<奈良競輪:ミッドナイト競輪>◇F2◇前検日◇29日
地元の肥後公允(41=奈良)が、1年7カ月ぶりにカムバックする。
昨年4月の大垣2日目に追突落車し、大けがを負った。
「頭から落ちて右鎖骨、肩甲骨、肋骨(ろっこつ)5本を骨折。肺気胸のフルセットでした」
気持ちは9割方、選手を辞めるつもりだった。引退を意味する、選手手帳を返納する日も決めていた。だが「出す前日に、本当に後悔しないか? (手帳を)出せばもう取り返しがつかない。やれるところまで頑張ろう」と引退撤回を決意した。

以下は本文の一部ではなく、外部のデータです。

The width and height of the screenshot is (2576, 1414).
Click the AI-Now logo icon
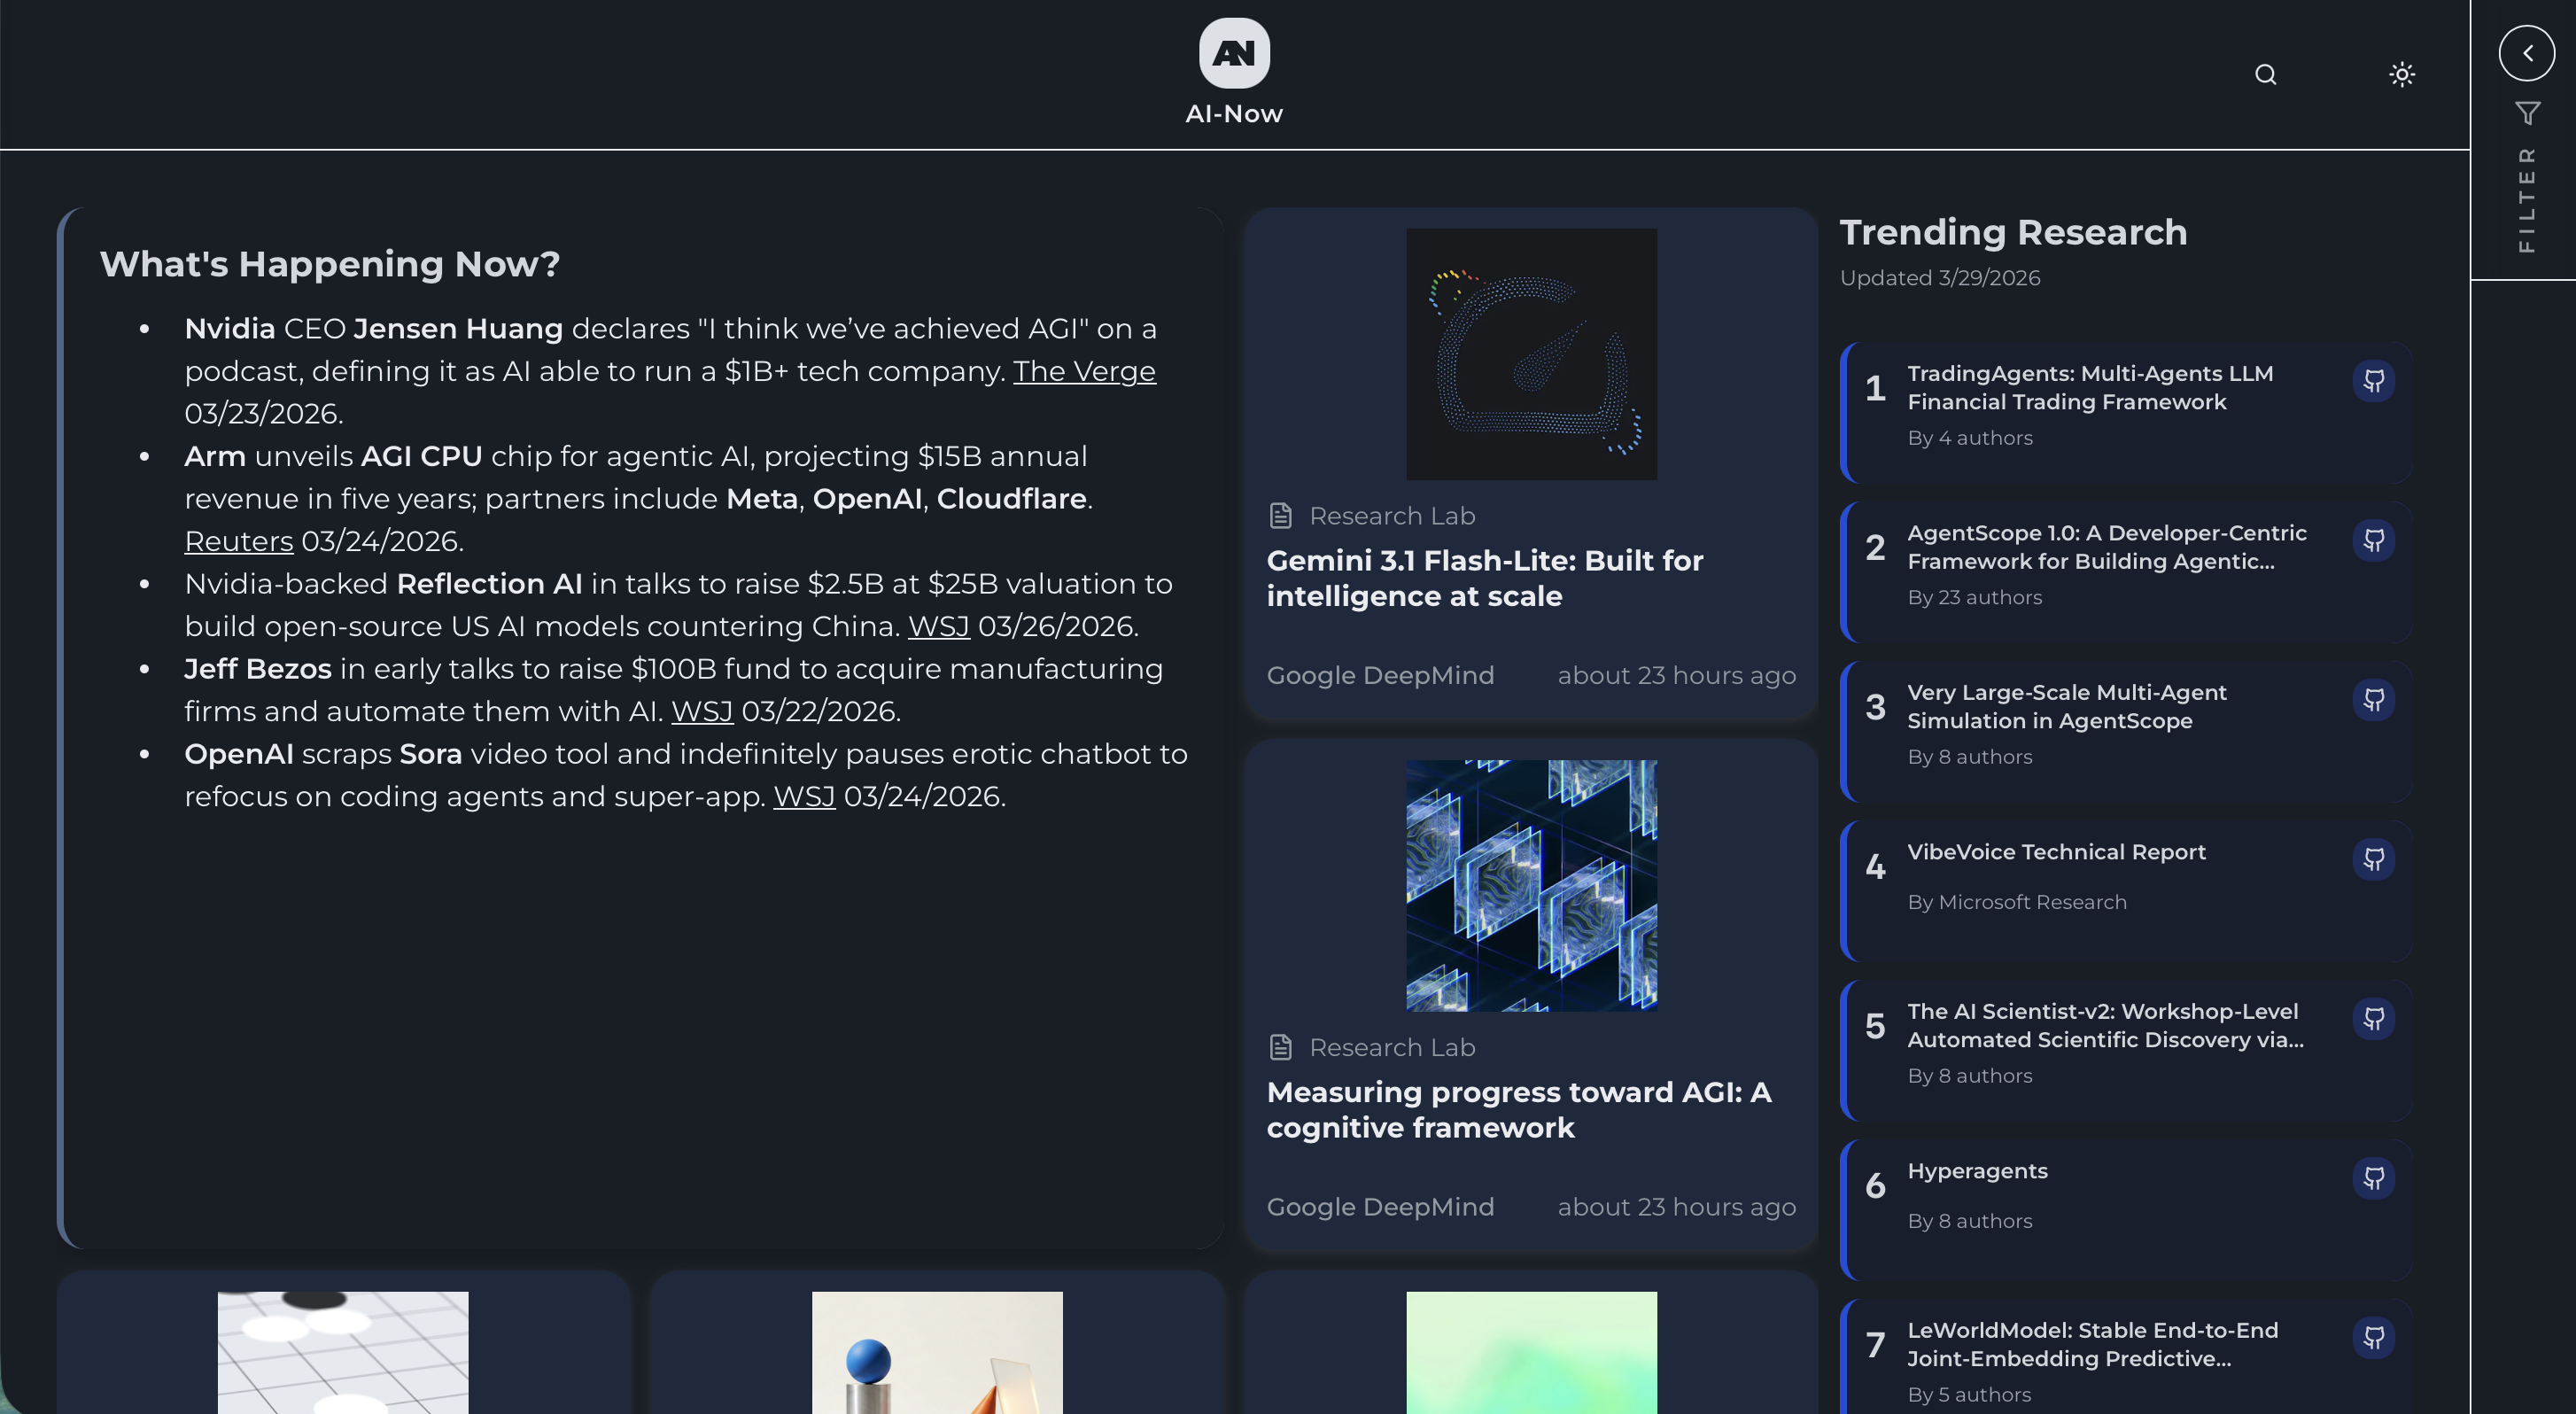[x=1233, y=52]
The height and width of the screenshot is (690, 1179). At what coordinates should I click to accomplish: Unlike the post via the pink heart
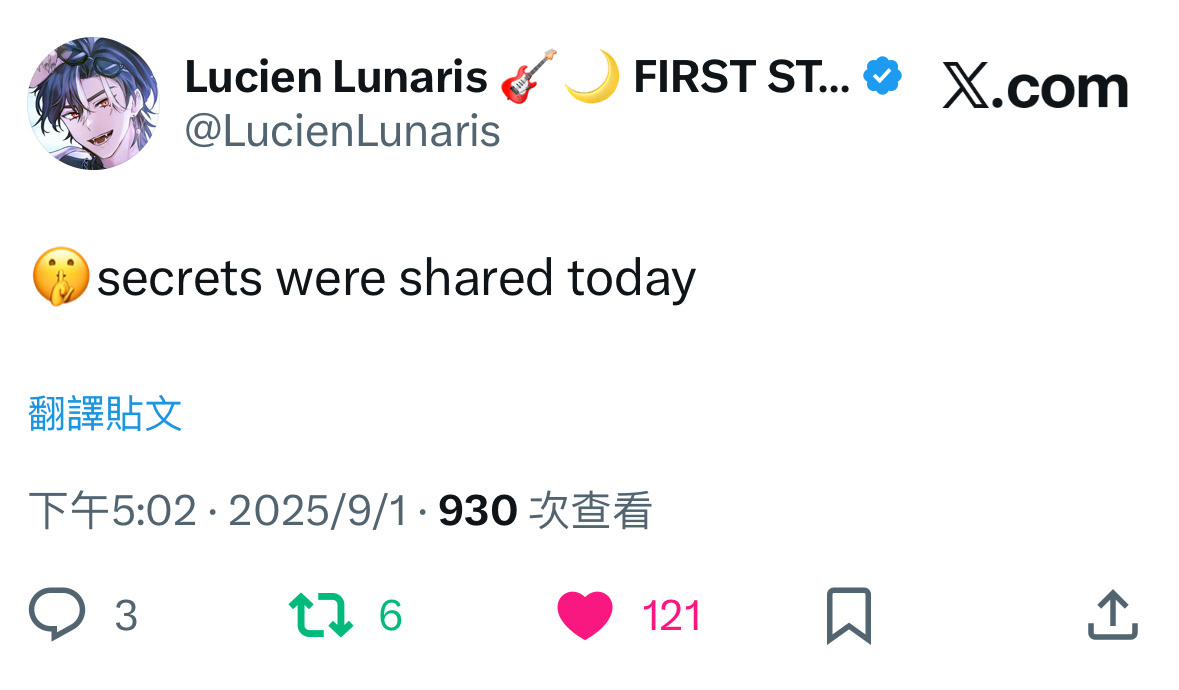click(585, 615)
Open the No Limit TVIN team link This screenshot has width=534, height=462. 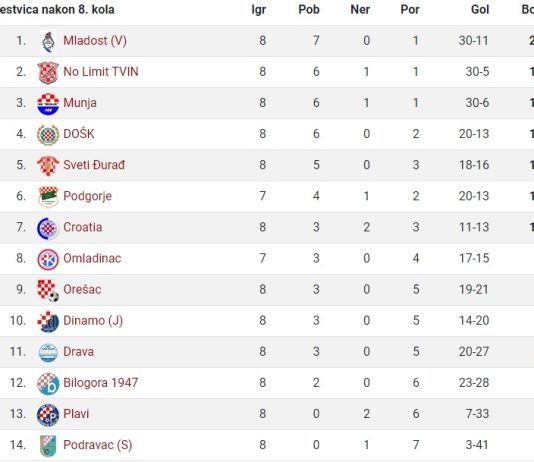coord(101,72)
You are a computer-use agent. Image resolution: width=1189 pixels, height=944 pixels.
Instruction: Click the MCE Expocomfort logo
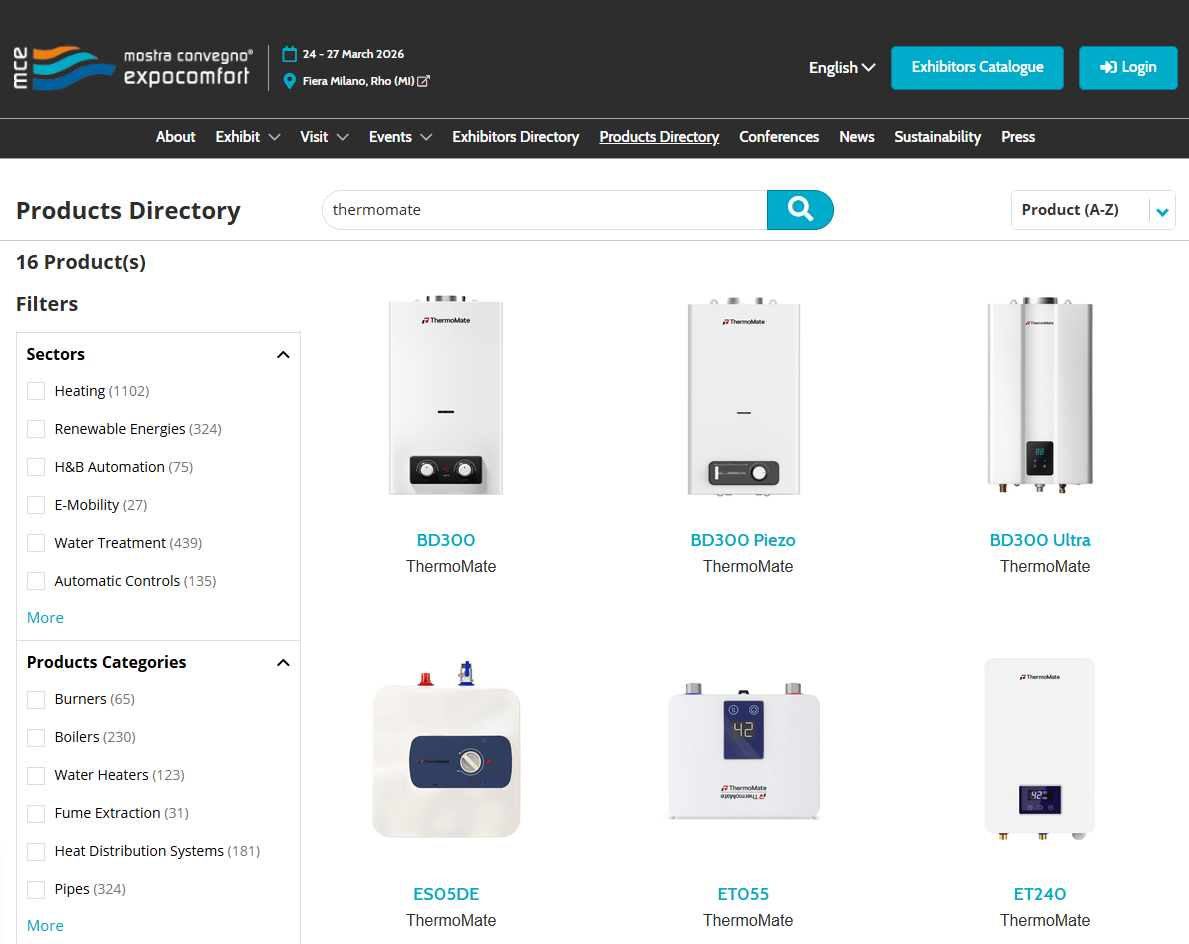tap(132, 67)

「妻はびっくりしていましたが『子どもたちには格好いいところを見せてほしい』と言われて、ジーンときましたね」
復帰に向けての練習は、1カ月ほど前から開始した。「それまでは運動だけでしたが、感覚を取り戻すのは早かったですね。体に染みついているんですね」。練習に順応するのに時間はかからなかった。
「まずは集団でゴールできればと思う。ずっと競輪選手として生活させてもらい、また走れると思うと感慨深いですね。力尽きるまで頑張ります」
やりがいと走れる喜びを胸に、予選2Rで復帰戦のスタートラインに立つ。